From a small incident, this led to a chain of incidents of increasing severity.
Critical software for an airplane control systems.
My software developer friend said he was working on a software which controlled an airplane. They tests were 99% ish successful, but there was just one test which consistently failed (in the simulator). The symptoms were that the software would sometimes freeze for about 1 second and then recover. A lot can happen in a 1 second.
They tracked it down to one line of code. In a nested set of ‘if’ statements, an ‘else’ statement was attached to the wrong ‘if’ statement due to bad indentation! This meant a field was not initialized and had garbage in it. This in turn caused a loop to be iterated over 2 million times, instead of twice.
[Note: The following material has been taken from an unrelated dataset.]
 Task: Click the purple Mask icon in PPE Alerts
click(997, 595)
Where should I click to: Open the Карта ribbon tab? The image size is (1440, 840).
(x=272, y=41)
Once they had found the problem, they then used static analysis tools (like lint) and found they had lots of “little problems”. Who would have thought the number of spaces in a line would cause a problem. Fortunately there were no real “disasters” from these little problems, and they fixed all of the little problems.
I thought it interesting how the same sort of process problems occur in totally different fields, and how important it is to fix these small niggles.
This reminds me of the time when adding a comment to a program caused it to fail to compile. Adding one more line made the file bigger and not fit in memory, so an intermediate file was used. There was a bug in this code. This was a case of “I just added a comment” actually did cause problems.
I attended a talk by one of the US astronauts who flew on the space shuttle. he said they made a point of regularly visiting the software development teams so the teams got to know the people whose lives depended on their code. If there was a problem in the software these nice people (who brought coffee and doughnuts) might die. This tended to focus the minds of the developers.